By Siti Radziah Hamzah
KUALA LUMPUR, Dec 9 (Bernama) -- Malaysia is entering 2026 with its oil and gas sector still standing firm, but the ground beneath it is shifting faster than at any point in decades.
What was once a stable operating environment is now being reshaped by domestic political pressures and global structural changes. Sabah’s renewed push for its constitutional revenue rights and Sarawak’s accelerating bid for greater control over natural gas are redefining the federal–state balance in ways that could transform national energy governance.
At the same time, the global oil market is slipping into a structural surplus that is eroding price support worldwide.
Year-to-date, Brent has averaged US$68.63 per barrel while West Texas Intermediate (WTI) has held at US$65.25 per barrel, levels that have pressured margins across the value chain.
Amid these conditions, Petronas is resizing its workforce by about 10 per cent, affecting more than 5,000 employees, as part of wider cost-containment measures triggered by falling crude oil prices and softer demand.
The move underscores the rising operational pressure facing national oil companies in a low-price, high-volatility landscape.
For Malaysia, the convergence of these domestic and external shifts signals a consequential year ahead, with decisions in 2026 likely to shape the sector’s trajectory well beyond the near term.

### [Tasks]
**A)** According to the article on Malaysia's oil and gas sector, how many employees are affected by the Petronas workforce resizing?
**B)** Decide whether each statement agrees with the article on Malaysia's oil and gas sector, answering yes or no and quoting the deciding words: (i) Brent has averaged US$68.63 per barrel so far this year; (ii) Petronas is cutting its workforce by about 20 per cent; (iii) the global oil market is moving into a structural shortage.

### [Recorded data]
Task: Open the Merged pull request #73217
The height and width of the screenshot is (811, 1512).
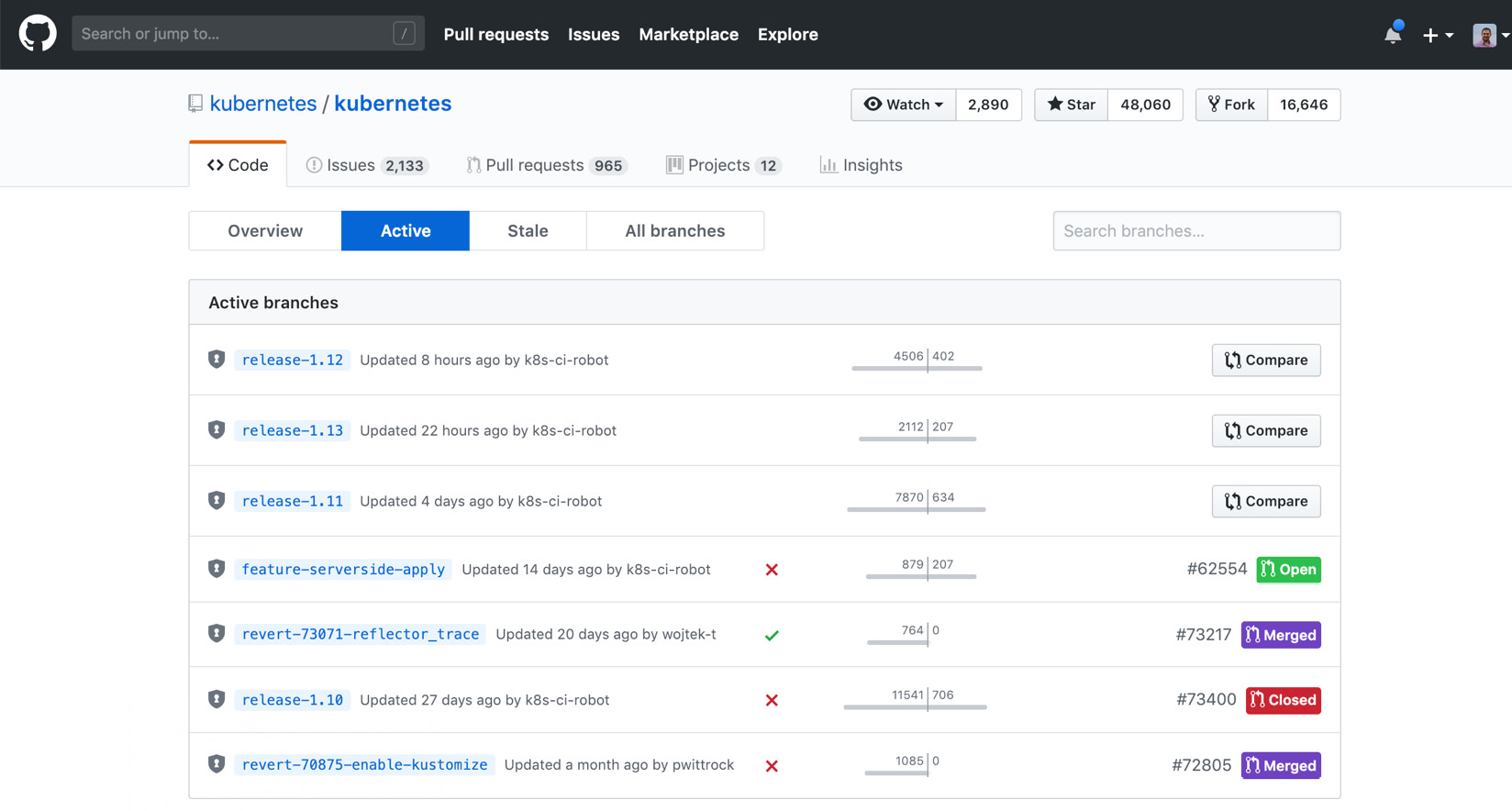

### [The responses]
**A)** More than 5,000 employees.

**B)**
(i) Yes: "Year-to-date, Brent has averaged US$68.63 per barrel"
(ii) No: "Petronas is resizing its workforce by about 10 per cent"
(iii) No: "the global oil market is slipping into a structural surplus"